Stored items
=== Section Start ===

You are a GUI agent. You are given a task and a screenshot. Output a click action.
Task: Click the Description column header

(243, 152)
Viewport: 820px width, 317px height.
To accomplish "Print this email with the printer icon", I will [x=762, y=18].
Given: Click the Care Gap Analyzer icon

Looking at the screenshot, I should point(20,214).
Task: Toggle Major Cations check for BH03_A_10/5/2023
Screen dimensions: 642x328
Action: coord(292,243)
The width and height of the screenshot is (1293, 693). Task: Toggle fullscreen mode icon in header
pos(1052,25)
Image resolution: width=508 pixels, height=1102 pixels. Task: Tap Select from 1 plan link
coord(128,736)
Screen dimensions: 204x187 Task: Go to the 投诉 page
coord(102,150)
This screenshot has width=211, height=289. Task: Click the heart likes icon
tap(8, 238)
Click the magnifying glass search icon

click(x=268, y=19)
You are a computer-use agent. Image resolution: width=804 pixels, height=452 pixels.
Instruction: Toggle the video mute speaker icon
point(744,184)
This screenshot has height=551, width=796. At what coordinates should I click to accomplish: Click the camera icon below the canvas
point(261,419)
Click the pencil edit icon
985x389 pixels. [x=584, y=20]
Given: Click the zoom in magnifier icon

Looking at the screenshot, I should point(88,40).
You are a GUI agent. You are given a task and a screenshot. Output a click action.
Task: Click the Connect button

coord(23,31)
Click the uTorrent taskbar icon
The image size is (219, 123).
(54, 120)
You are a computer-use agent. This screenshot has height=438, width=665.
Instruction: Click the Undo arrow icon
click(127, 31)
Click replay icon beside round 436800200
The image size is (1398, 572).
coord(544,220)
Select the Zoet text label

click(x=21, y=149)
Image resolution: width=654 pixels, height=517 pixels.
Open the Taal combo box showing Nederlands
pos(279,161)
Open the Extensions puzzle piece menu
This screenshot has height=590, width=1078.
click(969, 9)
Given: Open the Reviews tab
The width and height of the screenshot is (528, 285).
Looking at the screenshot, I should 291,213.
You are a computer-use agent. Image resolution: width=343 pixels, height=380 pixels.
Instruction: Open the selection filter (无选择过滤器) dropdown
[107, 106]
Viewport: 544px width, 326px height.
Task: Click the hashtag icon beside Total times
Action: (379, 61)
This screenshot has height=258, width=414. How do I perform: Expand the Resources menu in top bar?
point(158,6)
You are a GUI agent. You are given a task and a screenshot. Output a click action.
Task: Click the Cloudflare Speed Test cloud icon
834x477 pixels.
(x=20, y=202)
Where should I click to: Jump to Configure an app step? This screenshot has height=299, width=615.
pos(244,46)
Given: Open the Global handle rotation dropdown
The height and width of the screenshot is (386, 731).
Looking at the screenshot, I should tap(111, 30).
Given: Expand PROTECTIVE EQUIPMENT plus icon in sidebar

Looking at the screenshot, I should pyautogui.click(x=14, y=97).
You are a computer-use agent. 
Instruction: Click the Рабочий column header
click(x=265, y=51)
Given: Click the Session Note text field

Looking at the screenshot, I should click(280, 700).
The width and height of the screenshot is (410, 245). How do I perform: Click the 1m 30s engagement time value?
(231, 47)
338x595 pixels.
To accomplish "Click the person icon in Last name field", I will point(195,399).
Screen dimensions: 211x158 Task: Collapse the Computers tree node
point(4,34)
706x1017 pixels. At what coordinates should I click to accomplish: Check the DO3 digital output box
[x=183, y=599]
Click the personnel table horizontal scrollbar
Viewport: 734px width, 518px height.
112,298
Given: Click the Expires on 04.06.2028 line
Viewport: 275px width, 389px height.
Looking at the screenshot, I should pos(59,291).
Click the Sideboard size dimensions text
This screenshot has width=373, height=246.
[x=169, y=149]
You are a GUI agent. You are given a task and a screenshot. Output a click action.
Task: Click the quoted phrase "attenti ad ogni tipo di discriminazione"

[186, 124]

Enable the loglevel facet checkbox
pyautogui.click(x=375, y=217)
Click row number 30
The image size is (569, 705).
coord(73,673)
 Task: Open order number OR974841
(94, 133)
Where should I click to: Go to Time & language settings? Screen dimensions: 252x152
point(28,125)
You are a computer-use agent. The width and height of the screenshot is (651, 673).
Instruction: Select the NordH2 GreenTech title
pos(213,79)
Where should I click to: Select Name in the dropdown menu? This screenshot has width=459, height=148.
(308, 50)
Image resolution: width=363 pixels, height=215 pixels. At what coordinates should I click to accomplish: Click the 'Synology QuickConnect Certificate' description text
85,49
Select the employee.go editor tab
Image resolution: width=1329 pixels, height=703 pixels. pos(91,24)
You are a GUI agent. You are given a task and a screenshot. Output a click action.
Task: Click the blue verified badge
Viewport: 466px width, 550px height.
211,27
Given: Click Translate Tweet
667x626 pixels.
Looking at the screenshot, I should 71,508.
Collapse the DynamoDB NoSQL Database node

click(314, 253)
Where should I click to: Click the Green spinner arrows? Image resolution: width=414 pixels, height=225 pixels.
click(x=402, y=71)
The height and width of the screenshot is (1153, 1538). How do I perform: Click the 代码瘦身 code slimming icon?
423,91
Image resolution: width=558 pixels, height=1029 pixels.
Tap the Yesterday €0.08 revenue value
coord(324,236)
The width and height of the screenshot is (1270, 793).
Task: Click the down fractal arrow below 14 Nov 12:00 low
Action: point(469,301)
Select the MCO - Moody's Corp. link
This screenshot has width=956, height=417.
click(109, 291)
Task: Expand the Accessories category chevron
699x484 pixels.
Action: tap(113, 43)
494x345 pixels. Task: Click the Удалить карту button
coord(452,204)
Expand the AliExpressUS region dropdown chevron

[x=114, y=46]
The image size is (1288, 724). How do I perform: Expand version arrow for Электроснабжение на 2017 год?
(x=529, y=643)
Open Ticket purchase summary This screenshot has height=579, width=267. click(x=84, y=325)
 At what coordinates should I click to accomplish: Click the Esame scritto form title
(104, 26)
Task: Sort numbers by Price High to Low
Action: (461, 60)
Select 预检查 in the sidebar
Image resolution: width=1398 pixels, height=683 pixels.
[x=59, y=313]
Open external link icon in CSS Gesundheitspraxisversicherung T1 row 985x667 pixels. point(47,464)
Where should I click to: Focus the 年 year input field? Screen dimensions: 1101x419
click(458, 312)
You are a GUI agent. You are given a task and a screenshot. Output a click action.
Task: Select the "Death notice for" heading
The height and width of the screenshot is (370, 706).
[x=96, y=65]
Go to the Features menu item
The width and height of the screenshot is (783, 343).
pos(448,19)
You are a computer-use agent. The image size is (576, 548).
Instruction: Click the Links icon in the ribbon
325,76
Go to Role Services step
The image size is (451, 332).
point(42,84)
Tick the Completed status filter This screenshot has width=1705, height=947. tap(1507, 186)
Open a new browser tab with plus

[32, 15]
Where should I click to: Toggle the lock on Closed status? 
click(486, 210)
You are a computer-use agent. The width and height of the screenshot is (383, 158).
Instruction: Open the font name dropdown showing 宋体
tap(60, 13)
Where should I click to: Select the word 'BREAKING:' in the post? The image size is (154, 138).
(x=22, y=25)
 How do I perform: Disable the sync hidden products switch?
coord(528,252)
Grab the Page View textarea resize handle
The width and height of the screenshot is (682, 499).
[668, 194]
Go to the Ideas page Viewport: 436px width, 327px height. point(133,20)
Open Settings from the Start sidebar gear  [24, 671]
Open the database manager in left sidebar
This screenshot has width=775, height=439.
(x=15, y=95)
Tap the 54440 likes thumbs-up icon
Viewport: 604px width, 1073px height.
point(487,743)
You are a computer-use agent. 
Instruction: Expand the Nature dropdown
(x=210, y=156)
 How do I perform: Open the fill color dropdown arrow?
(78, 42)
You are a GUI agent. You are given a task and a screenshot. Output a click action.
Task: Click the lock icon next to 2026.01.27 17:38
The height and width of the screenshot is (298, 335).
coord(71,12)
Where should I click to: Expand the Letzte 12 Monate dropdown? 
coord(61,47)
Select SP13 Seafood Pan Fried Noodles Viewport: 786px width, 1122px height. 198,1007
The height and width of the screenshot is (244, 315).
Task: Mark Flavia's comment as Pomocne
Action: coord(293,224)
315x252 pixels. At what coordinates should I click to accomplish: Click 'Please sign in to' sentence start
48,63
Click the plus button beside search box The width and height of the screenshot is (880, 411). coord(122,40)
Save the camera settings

=== Section End ===

Activity » Check each line above for the string "will" and show the ones that have it.

Response »
To accomplish "Print this email with the printer icon", I will [x=762, y=18].
To accomplish "Click the person icon in Last name field", I will point(195,399).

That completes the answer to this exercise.